In 1974, E. Hatch ("Second language learning - universals" in: Working Papers on Bilingualism, 3) made a distinction between "data-gatherers" and "rule-formers". Data-gatherers tend to focus more on the development of fluency rather than accuracy, while rule-formers adopt a more analytic, rule-based approach.
A study by Suzanne Graham (Effective Language Learning, 1997) found that problems can arise when a data-gatherer is encouraged to take a more analytical approach to grammar learning (e.g. the German case system). On the other hand, learners who had been categorised as rule-formers later appeared to have developed elements of data-gathering.

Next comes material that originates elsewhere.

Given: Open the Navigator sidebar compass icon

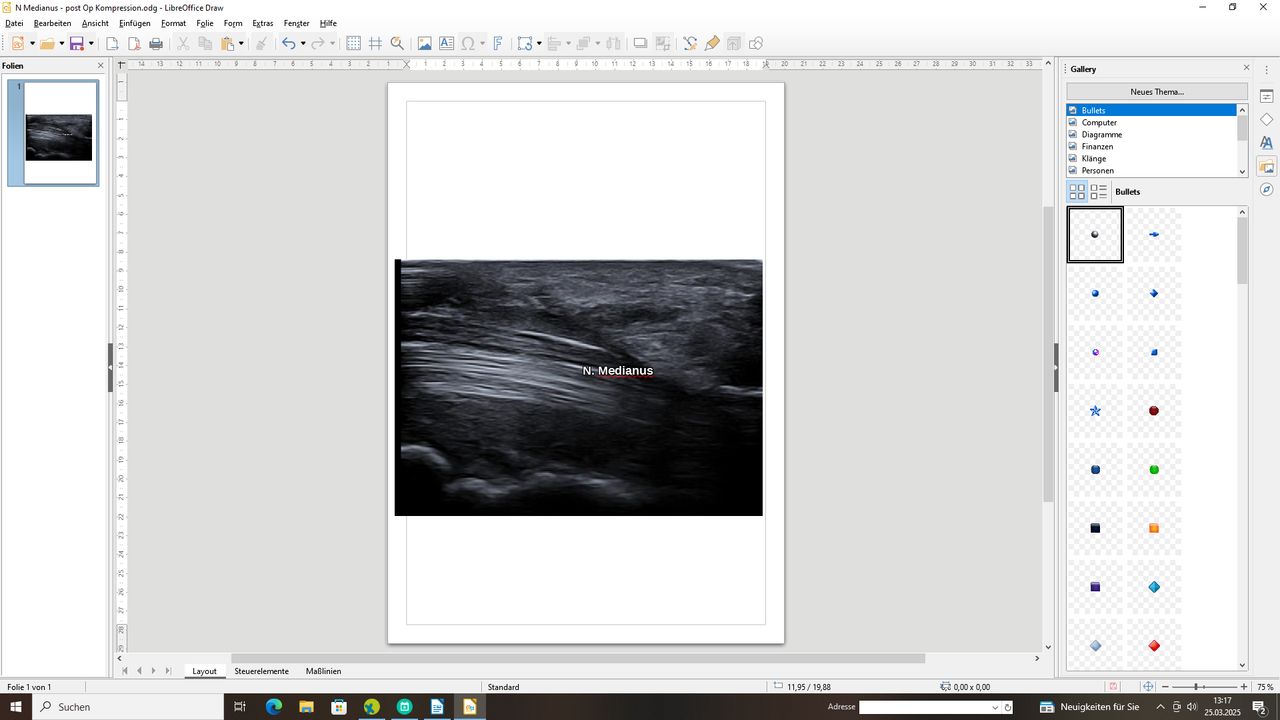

One of the most influential theories about explicit learning or instruction (which includes grammar rules) and language acquisition, is Stephen Krashen's theory. Krashen claimed that "learning" (i.e. from formal instruction) and "acquisition" are separate; when you acquire a language in a classroom, this is not the result of formal instruction but of the comprehensible input provided by the teacher. This extreme position is also known as the "non-interface position" (i.e. no interface between formal instruction and language acquisition). (Stephen Krashen uses "acquisition" as a technical term; for example, native speakers acquire their first language in a natural way. So in Stephen Krashen's view, acquisition can occur without "learning".) According to Krashen, learning and "Conscious Learning" can happen only when specific conditions are met (see e.g. his KOTESOL 2011 paper.)
(Note that Krashen's non-interface position, though influential, does not represent anything like a consensus in second language acquisition theory. See for example Rod Ellis' weak interface position.)
Another interesting publication in this context is Grammar and Its Teaching: Challenging the Myths by Diane Larsen-Freeman.